Judy Singer, a vice president at Matnat Chaim, said that despite Heber’s death the organization continues to function at full capacity, serving both the medical field specifically, and Israeli society in general. Since the co-founder’s death there has been a 300% increase in interest in beginning the donation process, she said.

“We have had to hire new service staff to answer the telephones. We also had a fundraising campaign which raised over NIS 1 million [$293,759],” said Singer.

“Israel has become the number one country in altruistic kidney transplants — where you donate to someone you don’t know,” Singer said. “Matnat Chaim’s community-based altruistic model is particularly applicable to Israel, where there is a ‘one big family’ feeling, and can also help build bridges in Israeli society, breaking down the barriers between denominations and religions.”

Matnat Chaim cofounders Yeshayahu Heber, left, and Rachel Heber in this undated photo. (Courtesy)

Singer also said the organization provides economic value to the Israeli government by preserving lives for a relatively small amount of money.

“Every kidney donation saves NIS 300,000 [$88,127] every year. If it lasts for 10 or 20 years, that is NIS 3 million [$881,277]. Matnat Chaim is also a high-impact investment proposition for philanthropists — we are a charity that saves most lives per dollar of fundraising,” Singer said.

Indeed, since Heber’s death, Matnat Chaim has actually expanded its projects, even during the COVID-19 health crisis.

One new project monitors the health of past kidney donors, who are supposed to have a blood test every year. Matnat Chaim has started ensuring donors go over their results properly and take care of their health after donating.
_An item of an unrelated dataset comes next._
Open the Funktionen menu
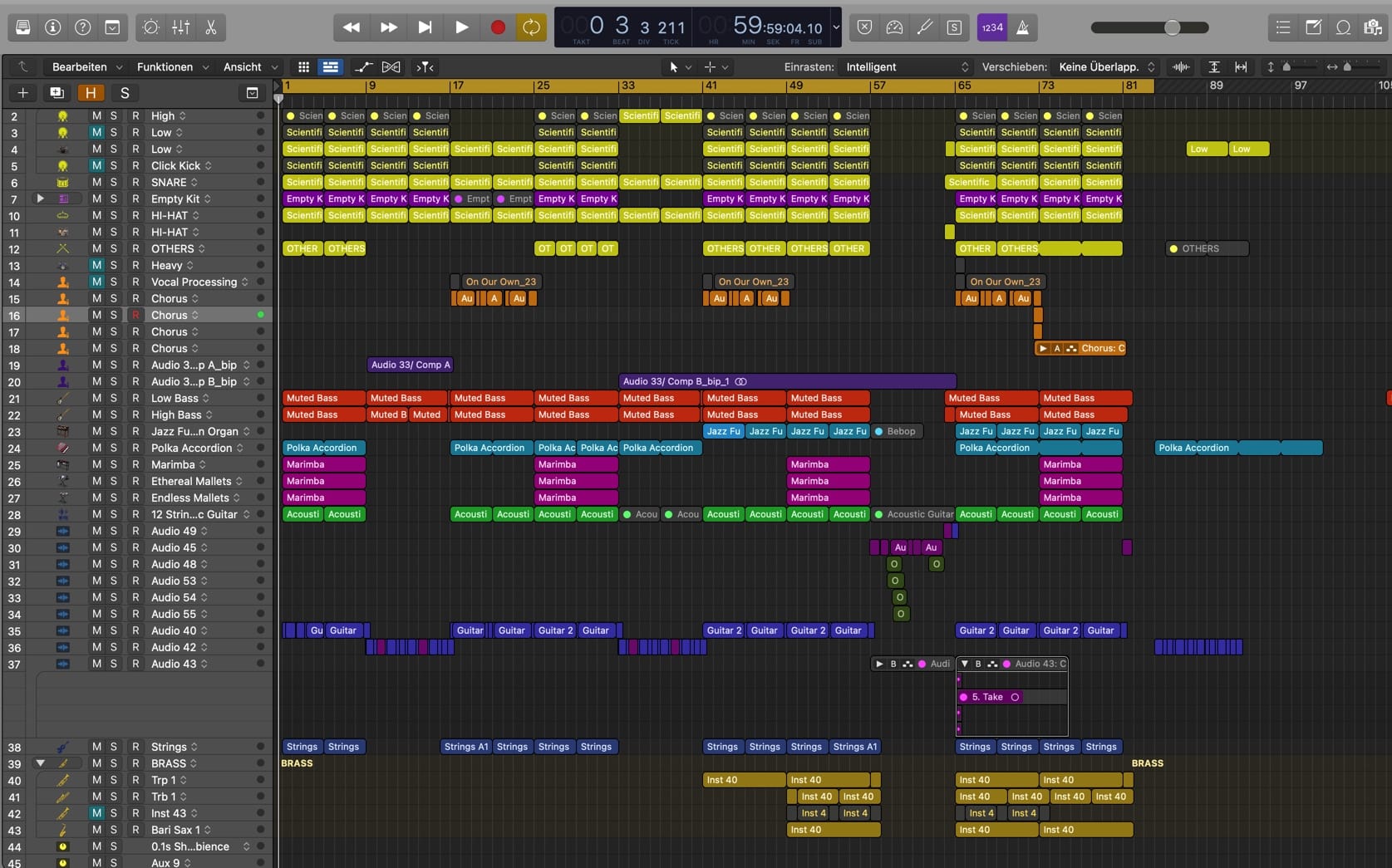Screen dimensions: 1392x868 (165, 66)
Another initiative in development will see the organization engage more with secular, Arab, and minority communities in Israel. Only 40 of Matnat Chaim’s 854 kidney donors have been secular.

Singer said the problem is in communication. “It’s not that they don’t want to donate — they don’t know about us. It’s our fault, we didn’t use the media enough.”

In adapting to COVID-19, the organization has taken to Zoom, hosting two meetings for people in the middle of the donation process, along with a medical panel which attracted over 200 people. They also started a support group on the WhatsApp messaging platform for kidney recipients, who are considered to be at higher risk from the coronavirus.

Most kidney donors report feeling a great deal of satisfaction from the experience of saving a life, and often believe that they received more from their kidney donation than they gave. Despite the shock of Heber’s tragic death and COVID-19, Matnat Chaim is poised to continue his legacy of saving lives.